Robert Harmsen joined the University of Luxembourg in November 2008 as Professor of Political Science.
He completed his undergraduate studies at the University of Alberta (Canada), and then undertook his doctoral work as a Commonwealth Scholar at the University of Kent at Canterbury (United Kingdom). After defending his doctoral thesis (on the historical and intellectual origins of the constitution of the French Fifth Republic) in 1988, he returned to Canada as a Social Sciences and Humanities Research Council Postdoctoral Fellow at the Université de Montréal, subsequently holding teaching positions at McGill and Laurentian Universities.
Crossing the Atlantic again, he joined Queen’s University Belfast in 1993, as a founding member of the Institute of European Studies. During his time at Queen’s, Dr. Harmsen served as the initial co-ordinator of the university’s MA programme in European Integration and Public Policy. He also held a number of key administrative posts, including those of Acting Director of the Institute of European Studies, Head of Teaching in the School of Politics and International Studies, and Director of Research for the European Governance and Gender Group in the School of Politics, International Studies and Philosophy.
Professor Harmsen has been a visiting professor at the Institut d’Etudes politiques de Strasbourg (recurring, 1998-2010) and the Department of Political Science at the University of British Columbia (2015-16), as well as a visiting researcher at the Faculty of Humanities of the University Amsterdam (2005) and Researcher-in-Residence at the Organisation for Security and Co-operation in Europe (2002).
Professor Harmsen’s research interests have spanned a broad range of topics concerned with the contemporary processes of European integration, at both the national and the supranational levels.
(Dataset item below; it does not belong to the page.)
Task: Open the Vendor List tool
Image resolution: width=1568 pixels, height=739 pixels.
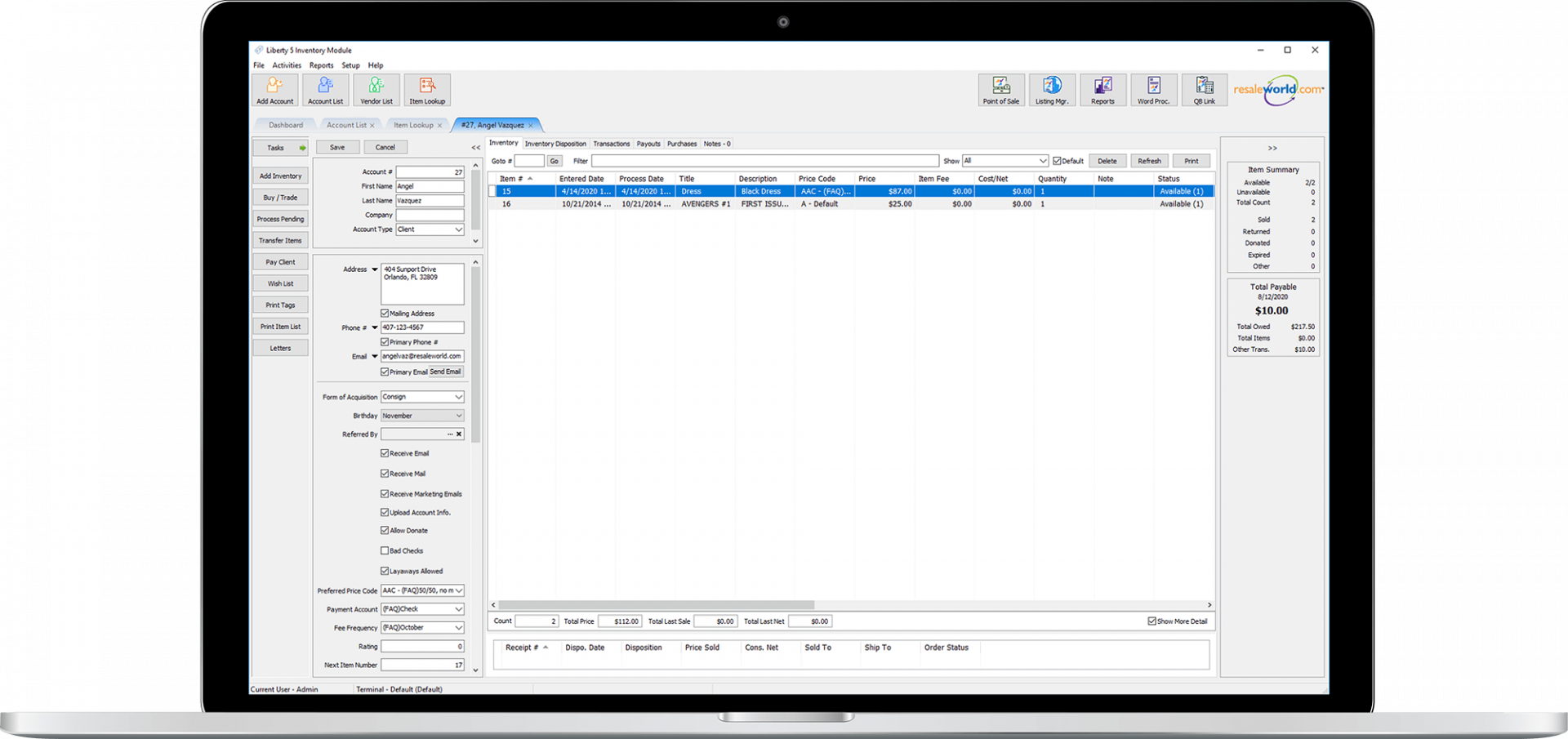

He has written on the constitutional development of the European Union (including logics of ‘variable geometry’) and on the politico-legal dynamics of the European Human Rights regime (with particular reference to the post-enlargement challenges faced by the Council of Europe’s European Convention on Human Rights). He has also published extensively on the themes of ‘Europeanisation’ (notably examining the ‘path dependent’ logics of administrative adaptation to the EU decision-making process) and ‘Euroscepticism’ (specifically in relation to developments in Britain, France, and the Netherlands). A further strand of his research has concerned comparative and international higher education policy (including the Bologna Process), developed through the successfully completed ‘Euro-Uni’ and ‘Global-Uni’ research projects undertaken together with Dr. Gangolf Braband.
In addition to his role as the Dean of the Faculty of Humanities, Education and Social Sciences, Professor Harmsen is also the current holder of the UNESCO Chair in Human Rights. He had previously served as the Head of the Department of Social Sciences and as the Director of the Master in European Governance. His current research focuses on the dynamics of judicial globalisation in relation to the diffusion of fundamental rights, as well as on the role of human rights in the policy process.